Spor Toto Cup
- Founded: 1964
- First season: 1964–65
- Folded: 1971
- Country: Turkey
- Confederation: UEFA
- Divisions: 1
- Number of clubs: 8
- Most championships: Beşiktaş (3 titles)

= Spor Toto Cup =

Association football competition in Turkey

The Spor Toto Cup was a league cup in Turkey, organized by the Turkish Football Federation. The competition ran from 1964 to 1971.

== Champions ==

| Year | Winners | Runners-up |
|---|---|---|
| 1965 | PTT | Beşiktaş |
| 1966 | Beşiktaş | Altay |
| 1967 | Fenerbahçe | Beşiktaş |
| 1969 | Beşiktaş | İstanbulspor |
| 1970 | Beşiktaş | Göztepe |
| 1971 | İstanbulspor | Bursaspor |

== Performance by club ==

| Club | Titles | Years won |
|---|---|---|
| Beşiktaş | 3 | 1966, 1969, 1970 |
| PTT | 1 | 1965 |
| Fenerbahçe | 1 | 1967 |
| İstanbulspor | 1 | 1971 |

== 2012 Spor Toto Cup ==
In 2012, a separate Spor Toto Cup was held between 14 April 2012 and 17 May 2012, and was won by Gaziantepspor.
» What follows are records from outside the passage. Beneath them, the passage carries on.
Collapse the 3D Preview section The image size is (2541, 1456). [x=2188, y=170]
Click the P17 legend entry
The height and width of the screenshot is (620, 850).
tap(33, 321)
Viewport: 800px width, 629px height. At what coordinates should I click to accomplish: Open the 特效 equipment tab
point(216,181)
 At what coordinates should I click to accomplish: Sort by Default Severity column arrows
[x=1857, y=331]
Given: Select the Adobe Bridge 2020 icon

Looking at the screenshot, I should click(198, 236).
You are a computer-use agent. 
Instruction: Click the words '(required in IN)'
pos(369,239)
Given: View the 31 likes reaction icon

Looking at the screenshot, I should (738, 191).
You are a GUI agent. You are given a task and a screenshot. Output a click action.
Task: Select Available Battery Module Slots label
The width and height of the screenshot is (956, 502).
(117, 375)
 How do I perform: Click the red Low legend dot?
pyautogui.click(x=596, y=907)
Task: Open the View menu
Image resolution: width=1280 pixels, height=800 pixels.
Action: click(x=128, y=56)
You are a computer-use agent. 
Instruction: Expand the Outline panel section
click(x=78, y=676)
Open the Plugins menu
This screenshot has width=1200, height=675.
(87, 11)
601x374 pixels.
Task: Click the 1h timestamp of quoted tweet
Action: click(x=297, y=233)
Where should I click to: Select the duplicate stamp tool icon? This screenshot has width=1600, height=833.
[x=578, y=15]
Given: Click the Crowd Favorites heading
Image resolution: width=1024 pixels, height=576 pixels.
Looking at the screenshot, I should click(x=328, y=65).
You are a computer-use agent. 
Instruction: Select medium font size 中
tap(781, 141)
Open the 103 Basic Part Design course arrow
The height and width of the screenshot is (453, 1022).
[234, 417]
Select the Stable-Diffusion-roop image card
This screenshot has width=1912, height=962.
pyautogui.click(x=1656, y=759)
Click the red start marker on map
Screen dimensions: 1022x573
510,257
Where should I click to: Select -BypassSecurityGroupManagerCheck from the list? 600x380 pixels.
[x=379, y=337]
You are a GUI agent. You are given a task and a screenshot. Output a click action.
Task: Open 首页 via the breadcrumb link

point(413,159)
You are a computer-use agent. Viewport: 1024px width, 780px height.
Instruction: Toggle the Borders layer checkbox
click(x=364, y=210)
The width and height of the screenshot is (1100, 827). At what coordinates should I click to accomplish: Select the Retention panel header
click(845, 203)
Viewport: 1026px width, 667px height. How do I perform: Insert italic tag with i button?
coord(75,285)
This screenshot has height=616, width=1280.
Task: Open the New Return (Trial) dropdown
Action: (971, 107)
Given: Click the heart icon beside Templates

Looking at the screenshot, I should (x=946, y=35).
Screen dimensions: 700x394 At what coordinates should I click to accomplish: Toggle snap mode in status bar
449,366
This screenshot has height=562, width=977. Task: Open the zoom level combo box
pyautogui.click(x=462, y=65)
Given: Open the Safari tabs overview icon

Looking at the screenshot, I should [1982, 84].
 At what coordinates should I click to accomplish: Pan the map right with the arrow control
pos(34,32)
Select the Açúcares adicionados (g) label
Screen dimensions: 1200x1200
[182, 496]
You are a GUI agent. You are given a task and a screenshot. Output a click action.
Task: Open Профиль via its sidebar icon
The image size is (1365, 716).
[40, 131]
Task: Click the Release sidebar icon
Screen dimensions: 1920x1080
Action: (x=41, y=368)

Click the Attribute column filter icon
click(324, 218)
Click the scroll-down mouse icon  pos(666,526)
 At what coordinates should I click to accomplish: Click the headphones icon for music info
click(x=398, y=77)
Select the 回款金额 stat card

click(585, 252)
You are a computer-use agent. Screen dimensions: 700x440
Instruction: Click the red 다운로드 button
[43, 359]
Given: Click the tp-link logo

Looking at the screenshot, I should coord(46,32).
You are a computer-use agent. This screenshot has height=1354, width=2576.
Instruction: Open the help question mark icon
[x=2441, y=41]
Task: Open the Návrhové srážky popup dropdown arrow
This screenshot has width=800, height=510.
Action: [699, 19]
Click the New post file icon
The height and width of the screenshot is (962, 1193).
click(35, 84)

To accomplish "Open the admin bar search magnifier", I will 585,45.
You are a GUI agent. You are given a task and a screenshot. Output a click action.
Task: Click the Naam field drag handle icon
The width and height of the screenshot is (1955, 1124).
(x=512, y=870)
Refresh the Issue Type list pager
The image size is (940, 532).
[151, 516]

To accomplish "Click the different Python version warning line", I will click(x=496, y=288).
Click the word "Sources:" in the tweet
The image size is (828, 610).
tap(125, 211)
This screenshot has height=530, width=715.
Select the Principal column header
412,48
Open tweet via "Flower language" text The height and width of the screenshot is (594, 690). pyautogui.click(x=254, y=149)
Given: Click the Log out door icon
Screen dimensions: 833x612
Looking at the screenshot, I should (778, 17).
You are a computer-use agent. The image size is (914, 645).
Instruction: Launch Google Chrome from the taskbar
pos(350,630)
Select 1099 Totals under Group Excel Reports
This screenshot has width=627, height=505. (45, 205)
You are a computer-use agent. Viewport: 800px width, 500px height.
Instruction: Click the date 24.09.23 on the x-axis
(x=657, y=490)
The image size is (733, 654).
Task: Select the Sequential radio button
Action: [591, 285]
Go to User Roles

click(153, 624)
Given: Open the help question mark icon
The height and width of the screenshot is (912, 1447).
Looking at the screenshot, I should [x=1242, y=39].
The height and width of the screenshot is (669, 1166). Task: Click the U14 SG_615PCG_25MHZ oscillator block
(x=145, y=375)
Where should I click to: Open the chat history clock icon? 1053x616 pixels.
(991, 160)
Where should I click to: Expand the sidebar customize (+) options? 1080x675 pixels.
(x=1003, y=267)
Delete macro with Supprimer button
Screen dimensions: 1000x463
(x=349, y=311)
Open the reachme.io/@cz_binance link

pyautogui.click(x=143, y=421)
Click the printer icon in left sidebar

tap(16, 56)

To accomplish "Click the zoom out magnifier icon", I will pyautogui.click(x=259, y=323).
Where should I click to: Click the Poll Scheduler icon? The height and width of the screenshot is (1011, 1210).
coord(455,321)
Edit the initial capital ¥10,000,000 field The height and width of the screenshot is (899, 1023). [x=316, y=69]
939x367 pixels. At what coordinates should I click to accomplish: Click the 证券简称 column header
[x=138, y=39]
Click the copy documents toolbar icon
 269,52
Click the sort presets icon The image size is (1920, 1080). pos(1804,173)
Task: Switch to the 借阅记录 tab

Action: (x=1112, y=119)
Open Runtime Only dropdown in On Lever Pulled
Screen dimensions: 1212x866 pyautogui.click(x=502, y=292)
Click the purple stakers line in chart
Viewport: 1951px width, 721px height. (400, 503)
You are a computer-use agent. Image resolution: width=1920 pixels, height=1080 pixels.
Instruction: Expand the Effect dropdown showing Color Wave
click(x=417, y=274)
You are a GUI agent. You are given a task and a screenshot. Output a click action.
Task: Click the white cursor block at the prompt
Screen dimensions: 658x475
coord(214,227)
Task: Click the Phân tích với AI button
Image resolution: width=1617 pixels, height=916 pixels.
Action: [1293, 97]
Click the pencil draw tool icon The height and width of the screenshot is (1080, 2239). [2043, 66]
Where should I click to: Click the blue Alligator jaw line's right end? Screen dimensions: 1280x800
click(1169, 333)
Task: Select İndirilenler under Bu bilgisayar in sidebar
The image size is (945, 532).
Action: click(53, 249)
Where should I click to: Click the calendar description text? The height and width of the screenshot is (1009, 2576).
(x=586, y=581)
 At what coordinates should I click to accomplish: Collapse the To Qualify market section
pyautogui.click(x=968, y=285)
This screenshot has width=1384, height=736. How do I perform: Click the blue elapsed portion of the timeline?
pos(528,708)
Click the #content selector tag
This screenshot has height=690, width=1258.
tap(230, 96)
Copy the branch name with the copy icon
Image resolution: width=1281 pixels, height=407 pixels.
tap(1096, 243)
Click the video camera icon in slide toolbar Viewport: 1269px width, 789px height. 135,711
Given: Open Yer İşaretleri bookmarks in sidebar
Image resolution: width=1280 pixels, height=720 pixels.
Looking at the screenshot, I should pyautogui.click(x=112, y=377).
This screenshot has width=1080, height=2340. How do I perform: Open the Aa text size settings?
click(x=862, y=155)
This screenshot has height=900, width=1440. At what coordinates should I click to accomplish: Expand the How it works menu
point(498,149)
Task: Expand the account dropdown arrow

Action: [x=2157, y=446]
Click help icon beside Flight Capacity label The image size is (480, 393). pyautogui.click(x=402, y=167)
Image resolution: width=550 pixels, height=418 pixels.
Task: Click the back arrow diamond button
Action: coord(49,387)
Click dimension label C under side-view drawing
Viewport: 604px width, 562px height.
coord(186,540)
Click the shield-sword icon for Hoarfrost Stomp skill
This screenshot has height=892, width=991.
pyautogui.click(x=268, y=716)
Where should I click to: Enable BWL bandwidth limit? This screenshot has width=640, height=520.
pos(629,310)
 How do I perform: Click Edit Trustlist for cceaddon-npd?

During the 2011–12 Süper Lig season, the TFF introduced a playoff system (Süper Final) for the top 8 teams. To keep the remaining teams active and prevent a long period of inactivity, the Spor Toto Cup was organized specifically for teams that finished between 9th and 18th place, provided they were not relegated or opted out.